Preliminary Data Analysis
Using landmark points set by OpenCV, the pose estimation has been carried out by calculating the location of the joints of interest, which involve upper limb and neck motion. Based on the participants’ working style and culinary techniques, the joint angle data were automatically processed and compared against the Assessment of Repetitive Tasks (ART) manual tool to rate ergonomic risk (Health and Safety Executive, 2010). This automated process pipeline uses software employing computer vision and poses estimation algorithms. The output of this algorithm was compared against a manual ergonomic assessment by an independent grader. A correlation of more than 95% was observed for manual and automated grading for three ART-C categories.
S-CNN Model
The tasks were classified into 12 classes (See Figure 2). An S-CNN has been trained using the data that was collected from the participants performing culinary tasks. It is designed to analyze and extract features from spatial data from images by using convolutional layers. The S-CNN has been trained on images generated by framing the video data collected from participants performing the delegated tasks. The S-CNN (See Figure 3) learns to recognize different aspects of the task, such as the types of dominant hand used, the approach to hold the food before and during the task, and the overall presentation of the finished product. By training an S-CNN on this type of data, we gain insights into how people perform culinary tasks and how different techniques and ingredients are used based on their expertise and experience. This information is then used to predict ergonomics and to classify task videos that the model has not seen during training.
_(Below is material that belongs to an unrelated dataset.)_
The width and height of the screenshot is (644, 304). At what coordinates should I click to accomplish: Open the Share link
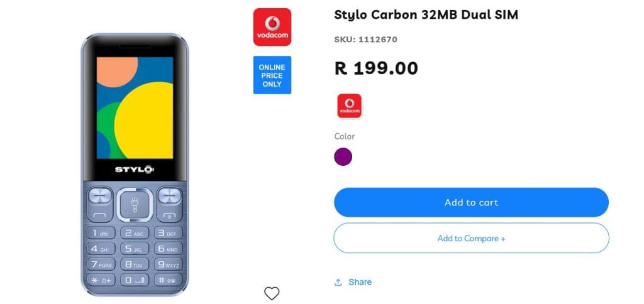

The overall accuracy of the model converged between 97-99% (See Figure 4) for the classification for unforeseen data. The model was trained over 30 epochs, and the last epoch of training information has been noted below as an example:
Epoch 30/30: loss: 0.0258 - accuracy: 0.9931 - val_loss: 0.0026 - val_accuracy: 0.9996
Figure 4: Training and validation (a) loss and (b) accuracy of the model for ambiguous (chopping, slicing, and sawing) tasks.
Ongoing Tasks
The above-mentioned processing is being ported to the environment. An application (See Figure 5) is under development and testing to record and save video data. Graphical representation of the data on the app is also being worked on.
​
An external dataset (UCF101) has also been introduced as test data to this model and the results will be produced with retraining of the model. According to University of Central Florida (UCF), UCF101 gives the largest diversity in terms of actions and with the presence of large variations in camera motion, object appearance and pose, object scale, viewpoint, cluttered background, and illumination conditions with 13320 videos from 101 action categories.
iOS App UI
We opted for a very simple UI for our ART Ergonomics Application. So, even the naive user can understand the purpose of our app as soon as their look at it.
​
If you look at the Home Screen we have only four CTAs: ​
​
-
"Live Posture" lets the user perform posture analysis for the live view as seen from the iPhone camera.
-
"Analyze Video(s)" lets the user perform batch ergonomic analysis of recorded videos from the phone storage.
-
"Camera", which comes inbuilt with our app - makes the user's job easy to record videos by cutting the number of sequences of tasks like closing the app and opening the existing camera app on the mobile phone to record and then uploading the video to analyze the ART.
-
"About" gives information like the purpose of the ART Ergonomics application, GitHub code, Contact, and Author details.
Overall, we have enhanced the user experience of our ART Ergonomics app compared to other apps in the market.